Search code examples
pythonmachine-learningkerastraining-data

Can flow_from_directory get train and validation data from the same directory in Keras?


I got the following example from here.

train_datagen = ImageDataGenerator(
        rescale=1./255,
        shear_range=0.2,
        zoom_range=0.2,
        horizontal_flip=True)

test_datagen = ImageDataGenerator(rescale=1./255)

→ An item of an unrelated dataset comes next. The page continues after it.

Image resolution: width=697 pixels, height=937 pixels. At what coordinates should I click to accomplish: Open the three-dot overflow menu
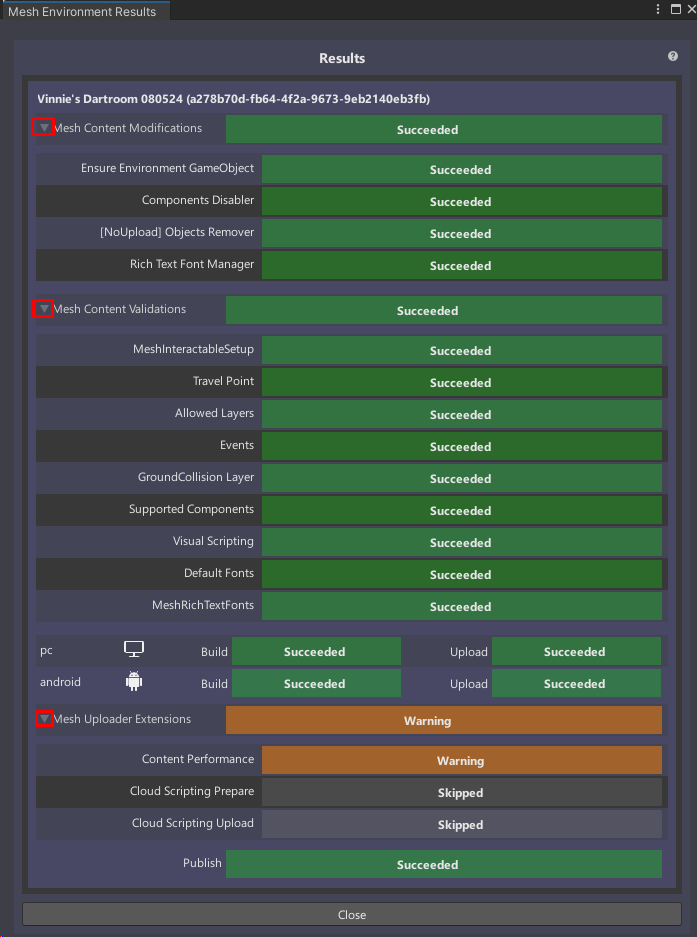click(x=657, y=9)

train_generator = train_datagen.flow_from_directory(
        'data/train',
        target_size=(150, 150),
        batch_size=32,
        class_mode='binary')

validation_generator = test_datagen.flow_from_directory(
        'data/validation',
        target_size=(150, 150),
        batch_size=32,
        class_mode='binary')

There are two separate directories for train and validation. Just curious whether I can get train and validation data split from the same directory instead of two separate directories? Any example?


Solution

  • You can pass validation_split argument (a number between 0 and 1) to ImageDataGenerator class instance to split the data into train and validation sets:

    generator = ImagaDataGenerator(..., validation_split=0.3)
    

    And then pass subset argument to flow_from_directory to specify training and validation generators:

    train_gen = generator.flow_from_directory(dir_path, ..., subset='training')
    val_gen = generator.flow_from_directory(dir_path, ..., subset='validation')
    

    Note: If you have set augmentation parameters for the ImageDataGenerator, then by using this solution both training and validation images will be augmented.